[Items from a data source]

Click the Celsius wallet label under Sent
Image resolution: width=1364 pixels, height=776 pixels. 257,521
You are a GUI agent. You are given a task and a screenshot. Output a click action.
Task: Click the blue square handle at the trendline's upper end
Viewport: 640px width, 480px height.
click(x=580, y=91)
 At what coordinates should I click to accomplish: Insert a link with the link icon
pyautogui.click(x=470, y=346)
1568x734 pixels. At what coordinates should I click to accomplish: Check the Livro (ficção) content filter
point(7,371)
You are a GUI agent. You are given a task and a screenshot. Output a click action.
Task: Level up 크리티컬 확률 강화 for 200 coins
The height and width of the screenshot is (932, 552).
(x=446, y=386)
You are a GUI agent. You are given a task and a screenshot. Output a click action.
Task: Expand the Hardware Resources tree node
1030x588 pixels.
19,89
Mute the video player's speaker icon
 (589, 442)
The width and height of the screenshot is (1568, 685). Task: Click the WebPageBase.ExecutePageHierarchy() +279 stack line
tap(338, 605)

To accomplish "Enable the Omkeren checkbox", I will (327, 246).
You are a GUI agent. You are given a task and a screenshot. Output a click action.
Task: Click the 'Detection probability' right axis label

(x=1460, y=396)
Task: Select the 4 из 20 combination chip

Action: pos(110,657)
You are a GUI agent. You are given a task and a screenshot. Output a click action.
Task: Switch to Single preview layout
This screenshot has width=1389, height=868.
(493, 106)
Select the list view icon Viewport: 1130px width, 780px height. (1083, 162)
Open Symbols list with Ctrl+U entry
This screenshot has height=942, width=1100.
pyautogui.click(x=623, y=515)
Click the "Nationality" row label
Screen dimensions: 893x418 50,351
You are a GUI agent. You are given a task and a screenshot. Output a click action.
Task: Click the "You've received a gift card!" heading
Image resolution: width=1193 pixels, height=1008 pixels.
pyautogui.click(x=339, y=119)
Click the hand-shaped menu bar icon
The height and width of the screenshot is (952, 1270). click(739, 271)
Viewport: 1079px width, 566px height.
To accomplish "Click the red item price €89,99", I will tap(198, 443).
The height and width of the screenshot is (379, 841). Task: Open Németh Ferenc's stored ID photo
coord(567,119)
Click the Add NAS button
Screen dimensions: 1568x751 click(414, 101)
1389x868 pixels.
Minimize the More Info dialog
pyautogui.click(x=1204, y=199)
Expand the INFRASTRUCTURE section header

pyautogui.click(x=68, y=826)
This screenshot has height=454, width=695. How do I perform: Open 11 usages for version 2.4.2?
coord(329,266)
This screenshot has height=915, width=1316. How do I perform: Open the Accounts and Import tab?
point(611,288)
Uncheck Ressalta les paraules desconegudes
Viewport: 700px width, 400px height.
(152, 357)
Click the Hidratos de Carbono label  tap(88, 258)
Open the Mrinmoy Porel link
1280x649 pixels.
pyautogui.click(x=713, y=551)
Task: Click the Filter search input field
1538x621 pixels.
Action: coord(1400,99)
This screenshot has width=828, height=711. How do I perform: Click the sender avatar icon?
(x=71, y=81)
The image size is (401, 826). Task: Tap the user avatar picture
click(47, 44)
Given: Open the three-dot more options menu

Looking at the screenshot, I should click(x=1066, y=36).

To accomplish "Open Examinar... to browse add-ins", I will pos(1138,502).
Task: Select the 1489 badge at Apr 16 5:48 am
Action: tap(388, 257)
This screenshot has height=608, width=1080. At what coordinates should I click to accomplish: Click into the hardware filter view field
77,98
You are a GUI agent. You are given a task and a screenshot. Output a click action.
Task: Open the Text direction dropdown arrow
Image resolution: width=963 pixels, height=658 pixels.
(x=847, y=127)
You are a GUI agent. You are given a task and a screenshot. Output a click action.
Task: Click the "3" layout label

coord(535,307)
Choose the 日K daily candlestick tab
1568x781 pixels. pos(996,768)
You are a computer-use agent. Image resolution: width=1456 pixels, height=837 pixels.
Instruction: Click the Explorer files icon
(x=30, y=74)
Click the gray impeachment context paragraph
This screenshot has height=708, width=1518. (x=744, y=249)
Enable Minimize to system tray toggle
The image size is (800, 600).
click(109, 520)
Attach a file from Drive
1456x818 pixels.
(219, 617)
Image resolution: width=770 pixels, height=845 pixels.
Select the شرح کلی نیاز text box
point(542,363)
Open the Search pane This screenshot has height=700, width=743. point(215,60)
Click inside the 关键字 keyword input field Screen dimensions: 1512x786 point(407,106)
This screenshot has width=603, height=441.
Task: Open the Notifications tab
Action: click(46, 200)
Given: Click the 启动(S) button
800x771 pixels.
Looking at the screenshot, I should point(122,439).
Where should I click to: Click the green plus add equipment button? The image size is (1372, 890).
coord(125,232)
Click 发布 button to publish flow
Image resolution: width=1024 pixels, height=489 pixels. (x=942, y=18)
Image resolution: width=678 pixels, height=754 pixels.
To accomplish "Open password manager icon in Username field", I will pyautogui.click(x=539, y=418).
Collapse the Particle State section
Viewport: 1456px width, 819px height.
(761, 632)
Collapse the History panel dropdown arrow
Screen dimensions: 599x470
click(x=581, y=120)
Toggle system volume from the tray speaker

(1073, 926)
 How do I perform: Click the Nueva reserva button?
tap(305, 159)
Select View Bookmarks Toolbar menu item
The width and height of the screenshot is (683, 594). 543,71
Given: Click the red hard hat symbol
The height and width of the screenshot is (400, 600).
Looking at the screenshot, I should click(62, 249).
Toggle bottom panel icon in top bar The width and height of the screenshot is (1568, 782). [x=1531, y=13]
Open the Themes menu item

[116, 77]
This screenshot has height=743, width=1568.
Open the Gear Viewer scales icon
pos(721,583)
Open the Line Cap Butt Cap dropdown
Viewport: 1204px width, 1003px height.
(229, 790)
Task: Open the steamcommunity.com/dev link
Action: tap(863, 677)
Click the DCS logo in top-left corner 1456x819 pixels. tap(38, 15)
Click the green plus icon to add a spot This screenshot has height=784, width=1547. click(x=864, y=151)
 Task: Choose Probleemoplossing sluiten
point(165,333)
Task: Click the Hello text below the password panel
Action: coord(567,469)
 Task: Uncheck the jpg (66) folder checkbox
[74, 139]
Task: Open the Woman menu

» Required task
Show every line of the records above that contains the string "pyautogui", matching case exactly.

» Task response
pyautogui.click(x=470, y=346)
pyautogui.click(x=623, y=515)
pyautogui.click(x=339, y=119)
pyautogui.click(x=1204, y=199)
pyautogui.click(x=68, y=826)
pyautogui.click(x=713, y=551)
To accomplish "Open password manager icon in Username field", I will pyautogui.click(x=539, y=418).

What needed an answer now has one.